### Work required
Retype the lines of the data below verbatim, starting with the line containing "You are a computer-use agent. Screen" and continuing through the line containing "Looking at the screenshot, I should coord(107,40).".

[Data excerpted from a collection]
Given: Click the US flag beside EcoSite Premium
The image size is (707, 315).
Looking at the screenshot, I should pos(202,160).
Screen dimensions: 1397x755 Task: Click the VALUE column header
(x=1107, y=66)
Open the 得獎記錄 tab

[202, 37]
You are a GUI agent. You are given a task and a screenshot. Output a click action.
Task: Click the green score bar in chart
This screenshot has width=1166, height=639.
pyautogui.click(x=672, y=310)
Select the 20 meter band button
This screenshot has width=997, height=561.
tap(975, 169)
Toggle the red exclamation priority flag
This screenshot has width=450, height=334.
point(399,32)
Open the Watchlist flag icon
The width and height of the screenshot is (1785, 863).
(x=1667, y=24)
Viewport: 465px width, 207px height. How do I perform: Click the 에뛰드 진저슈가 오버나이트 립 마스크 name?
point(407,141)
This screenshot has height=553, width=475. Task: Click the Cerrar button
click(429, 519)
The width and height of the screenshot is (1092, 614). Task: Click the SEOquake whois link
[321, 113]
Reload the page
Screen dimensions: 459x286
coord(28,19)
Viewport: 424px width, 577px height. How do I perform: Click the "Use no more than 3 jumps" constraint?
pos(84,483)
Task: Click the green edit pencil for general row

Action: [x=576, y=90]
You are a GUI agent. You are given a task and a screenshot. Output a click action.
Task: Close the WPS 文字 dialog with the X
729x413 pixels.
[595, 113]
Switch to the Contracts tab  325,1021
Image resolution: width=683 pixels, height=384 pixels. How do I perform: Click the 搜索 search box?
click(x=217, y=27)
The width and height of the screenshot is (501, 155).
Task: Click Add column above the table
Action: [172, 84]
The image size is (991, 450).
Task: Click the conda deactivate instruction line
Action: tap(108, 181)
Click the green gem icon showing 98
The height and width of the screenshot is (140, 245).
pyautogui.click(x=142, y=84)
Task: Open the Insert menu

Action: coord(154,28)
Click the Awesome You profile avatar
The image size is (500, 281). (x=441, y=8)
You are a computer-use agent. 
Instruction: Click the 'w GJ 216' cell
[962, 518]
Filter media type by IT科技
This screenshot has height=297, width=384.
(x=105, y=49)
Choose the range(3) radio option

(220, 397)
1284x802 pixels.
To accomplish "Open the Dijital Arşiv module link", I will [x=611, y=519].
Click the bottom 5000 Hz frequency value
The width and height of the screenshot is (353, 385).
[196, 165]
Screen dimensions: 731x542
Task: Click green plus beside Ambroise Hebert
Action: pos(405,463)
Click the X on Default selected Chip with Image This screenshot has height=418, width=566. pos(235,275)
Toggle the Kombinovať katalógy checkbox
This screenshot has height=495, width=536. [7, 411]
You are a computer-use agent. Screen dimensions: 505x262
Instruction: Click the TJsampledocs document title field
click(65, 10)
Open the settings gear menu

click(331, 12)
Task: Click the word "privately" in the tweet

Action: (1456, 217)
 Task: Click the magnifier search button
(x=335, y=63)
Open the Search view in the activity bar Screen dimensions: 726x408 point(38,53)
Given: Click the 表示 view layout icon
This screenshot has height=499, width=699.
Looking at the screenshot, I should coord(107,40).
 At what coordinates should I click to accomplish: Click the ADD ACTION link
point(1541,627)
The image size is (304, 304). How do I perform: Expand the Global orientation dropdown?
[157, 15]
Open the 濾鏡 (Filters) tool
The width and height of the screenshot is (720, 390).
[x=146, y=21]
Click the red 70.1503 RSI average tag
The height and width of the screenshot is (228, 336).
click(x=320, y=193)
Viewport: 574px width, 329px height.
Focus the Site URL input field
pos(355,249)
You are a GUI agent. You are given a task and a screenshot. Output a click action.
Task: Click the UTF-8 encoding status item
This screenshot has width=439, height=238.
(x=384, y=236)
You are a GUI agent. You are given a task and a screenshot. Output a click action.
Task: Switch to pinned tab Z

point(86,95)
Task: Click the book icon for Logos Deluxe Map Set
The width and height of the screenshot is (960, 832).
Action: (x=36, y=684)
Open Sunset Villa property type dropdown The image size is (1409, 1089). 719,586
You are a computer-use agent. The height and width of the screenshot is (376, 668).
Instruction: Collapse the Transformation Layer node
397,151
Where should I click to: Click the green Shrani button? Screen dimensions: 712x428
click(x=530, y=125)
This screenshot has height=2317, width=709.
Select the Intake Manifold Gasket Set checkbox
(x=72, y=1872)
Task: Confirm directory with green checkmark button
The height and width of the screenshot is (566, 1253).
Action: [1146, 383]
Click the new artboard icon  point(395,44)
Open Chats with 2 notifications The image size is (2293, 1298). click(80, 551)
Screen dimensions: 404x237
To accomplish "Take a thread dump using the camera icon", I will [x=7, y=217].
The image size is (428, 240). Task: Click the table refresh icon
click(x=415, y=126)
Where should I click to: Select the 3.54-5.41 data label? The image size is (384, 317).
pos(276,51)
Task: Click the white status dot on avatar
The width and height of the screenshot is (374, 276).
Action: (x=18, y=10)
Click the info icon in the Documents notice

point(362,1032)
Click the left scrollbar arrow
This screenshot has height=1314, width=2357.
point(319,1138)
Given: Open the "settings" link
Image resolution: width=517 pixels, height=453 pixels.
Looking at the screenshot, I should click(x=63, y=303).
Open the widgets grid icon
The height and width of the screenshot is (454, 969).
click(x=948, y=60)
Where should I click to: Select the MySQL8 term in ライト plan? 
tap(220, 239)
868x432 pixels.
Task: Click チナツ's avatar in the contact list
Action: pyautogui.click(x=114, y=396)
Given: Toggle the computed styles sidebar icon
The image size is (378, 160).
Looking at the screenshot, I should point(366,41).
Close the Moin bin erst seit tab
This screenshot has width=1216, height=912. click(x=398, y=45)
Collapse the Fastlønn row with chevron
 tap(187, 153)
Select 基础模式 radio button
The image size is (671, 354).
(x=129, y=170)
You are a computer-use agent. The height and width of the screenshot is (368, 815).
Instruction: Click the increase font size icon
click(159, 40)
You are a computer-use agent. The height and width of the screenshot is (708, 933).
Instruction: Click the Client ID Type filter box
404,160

### Solution to this exercise
You are a computer-use agent. Screen dimensions: 505x262
Instruction: Click the TJsampledocs document title field
click(65, 10)
Open the settings gear menu

click(331, 12)
Task: Click the word "privately" in the tweet

Action: (1456, 217)
 Task: Click the magnifier search button
(x=335, y=63)
Open the Search view in the activity bar Screen dimensions: 726x408 point(38,53)
Given: Click the 表示 view layout icon
This screenshot has height=499, width=699.
Looking at the screenshot, I should coord(107,40).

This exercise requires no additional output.